Lines of data

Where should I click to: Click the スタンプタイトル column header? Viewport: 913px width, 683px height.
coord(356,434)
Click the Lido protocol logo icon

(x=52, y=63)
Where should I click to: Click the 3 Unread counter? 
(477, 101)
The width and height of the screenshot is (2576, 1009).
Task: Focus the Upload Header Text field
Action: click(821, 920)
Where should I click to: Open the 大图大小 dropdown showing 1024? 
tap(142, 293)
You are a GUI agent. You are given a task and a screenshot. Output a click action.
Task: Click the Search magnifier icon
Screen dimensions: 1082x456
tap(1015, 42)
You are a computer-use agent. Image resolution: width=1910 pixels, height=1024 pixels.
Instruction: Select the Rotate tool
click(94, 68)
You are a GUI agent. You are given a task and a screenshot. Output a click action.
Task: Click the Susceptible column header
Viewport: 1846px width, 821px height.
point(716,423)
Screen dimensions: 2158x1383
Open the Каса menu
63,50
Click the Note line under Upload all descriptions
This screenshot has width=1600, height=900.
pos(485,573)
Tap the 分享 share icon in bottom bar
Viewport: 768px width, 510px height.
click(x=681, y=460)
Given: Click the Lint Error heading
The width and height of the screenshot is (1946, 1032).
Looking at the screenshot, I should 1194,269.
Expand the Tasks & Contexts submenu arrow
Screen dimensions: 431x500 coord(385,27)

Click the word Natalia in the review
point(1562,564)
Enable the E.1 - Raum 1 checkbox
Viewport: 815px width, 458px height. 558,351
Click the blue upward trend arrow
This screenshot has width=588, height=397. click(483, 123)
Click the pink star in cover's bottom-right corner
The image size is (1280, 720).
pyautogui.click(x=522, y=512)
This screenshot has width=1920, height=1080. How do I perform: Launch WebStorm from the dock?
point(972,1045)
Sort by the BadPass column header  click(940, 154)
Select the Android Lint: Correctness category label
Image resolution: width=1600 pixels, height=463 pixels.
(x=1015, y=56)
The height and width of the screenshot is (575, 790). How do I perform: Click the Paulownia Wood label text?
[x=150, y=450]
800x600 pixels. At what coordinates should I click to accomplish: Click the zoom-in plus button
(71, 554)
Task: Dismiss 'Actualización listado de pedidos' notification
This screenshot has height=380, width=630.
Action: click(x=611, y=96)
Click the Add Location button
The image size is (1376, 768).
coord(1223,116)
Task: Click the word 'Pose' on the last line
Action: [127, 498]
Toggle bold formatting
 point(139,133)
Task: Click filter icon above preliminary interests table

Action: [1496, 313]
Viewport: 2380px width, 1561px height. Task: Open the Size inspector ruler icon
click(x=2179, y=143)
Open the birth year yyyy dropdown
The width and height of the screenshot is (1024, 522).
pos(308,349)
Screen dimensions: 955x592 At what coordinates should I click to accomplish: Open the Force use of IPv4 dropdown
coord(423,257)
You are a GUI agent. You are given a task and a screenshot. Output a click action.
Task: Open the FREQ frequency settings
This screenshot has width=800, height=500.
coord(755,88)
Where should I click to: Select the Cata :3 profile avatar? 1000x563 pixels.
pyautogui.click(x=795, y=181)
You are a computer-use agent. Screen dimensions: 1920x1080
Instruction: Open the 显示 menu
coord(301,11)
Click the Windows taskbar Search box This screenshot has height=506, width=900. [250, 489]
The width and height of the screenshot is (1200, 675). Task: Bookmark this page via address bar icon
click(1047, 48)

_REQUEST_
Reproduce every one of the lines above without changing anything.

_FINISHED TASK_
Where should I click to: Click the スタンプタイトル column header? Viewport: 913px width, 683px height.
coord(356,434)
Click the Lido protocol logo icon

(x=52, y=63)
Where should I click to: Click the 3 Unread counter? 
(477, 101)
The width and height of the screenshot is (2576, 1009).
Task: Focus the Upload Header Text field
Action: click(821, 920)
Where should I click to: Open the 大图大小 dropdown showing 1024? 
tap(142, 293)
You are a GUI agent. You are given a task and a screenshot. Output a click action.
Task: Click the Search magnifier icon
Screen dimensions: 1082x456
tap(1015, 42)
You are a computer-use agent. Image resolution: width=1910 pixels, height=1024 pixels.
Instruction: Select the Rotate tool
click(94, 68)
You are a GUI agent. You are given a task and a screenshot. Output a click action.
Task: Click the Susceptible column header
Viewport: 1846px width, 821px height.
point(716,423)
Screen dimensions: 2158x1383
Open the Каса menu
63,50
Click the Note line under Upload all descriptions
This screenshot has width=1600, height=900.
pos(485,573)
Tap the 分享 share icon in bottom bar
Viewport: 768px width, 510px height.
click(x=681, y=460)
Given: Click the Lint Error heading
The width and height of the screenshot is (1946, 1032).
Looking at the screenshot, I should 1194,269.
Expand the Tasks & Contexts submenu arrow
Screen dimensions: 431x500 coord(385,27)

Click the word Natalia in the review
point(1562,564)
Enable the E.1 - Raum 1 checkbox
Viewport: 815px width, 458px height. 558,351
Click the blue upward trend arrow
This screenshot has width=588, height=397. click(483, 123)
Click the pink star in cover's bottom-right corner
The image size is (1280, 720).
pyautogui.click(x=522, y=512)
This screenshot has width=1920, height=1080. How do I perform: Launch WebStorm from the dock?
point(972,1045)
Sort by the BadPass column header  click(940, 154)
Select the Android Lint: Correctness category label
Image resolution: width=1600 pixels, height=463 pixels.
(x=1015, y=56)
The height and width of the screenshot is (575, 790). How do I perform: Click the Paulownia Wood label text?
[x=150, y=450]
800x600 pixels. At what coordinates should I click to accomplish: Click the zoom-in plus button
(71, 554)
Task: Dismiss 'Actualización listado de pedidos' notification
This screenshot has height=380, width=630.
Action: click(x=611, y=96)
Click the Add Location button
The image size is (1376, 768).
coord(1223,116)
Task: Click the word 'Pose' on the last line
Action: [127, 498]
Toggle bold formatting
 point(139,133)
Task: Click filter icon above preliminary interests table

Action: [1496, 313]
Viewport: 2380px width, 1561px height. Task: Open the Size inspector ruler icon
click(x=2179, y=143)
Open the birth year yyyy dropdown
The width and height of the screenshot is (1024, 522).
pos(308,349)
Screen dimensions: 955x592 At what coordinates should I click to accomplish: Open the Force use of IPv4 dropdown
coord(423,257)
You are a GUI agent. You are given a task and a screenshot. Output a click action.
Task: Open the FREQ frequency settings
This screenshot has width=800, height=500.
coord(755,88)
Where should I click to: Select the Cata :3 profile avatar? 1000x563 pixels.
pyautogui.click(x=795, y=181)
You are a computer-use agent. Screen dimensions: 1920x1080
Instruction: Open the 显示 menu
coord(301,11)
Click the Windows taskbar Search box This screenshot has height=506, width=900. [250, 489]
The width and height of the screenshot is (1200, 675). Task: Bookmark this page via address bar icon
click(1047, 48)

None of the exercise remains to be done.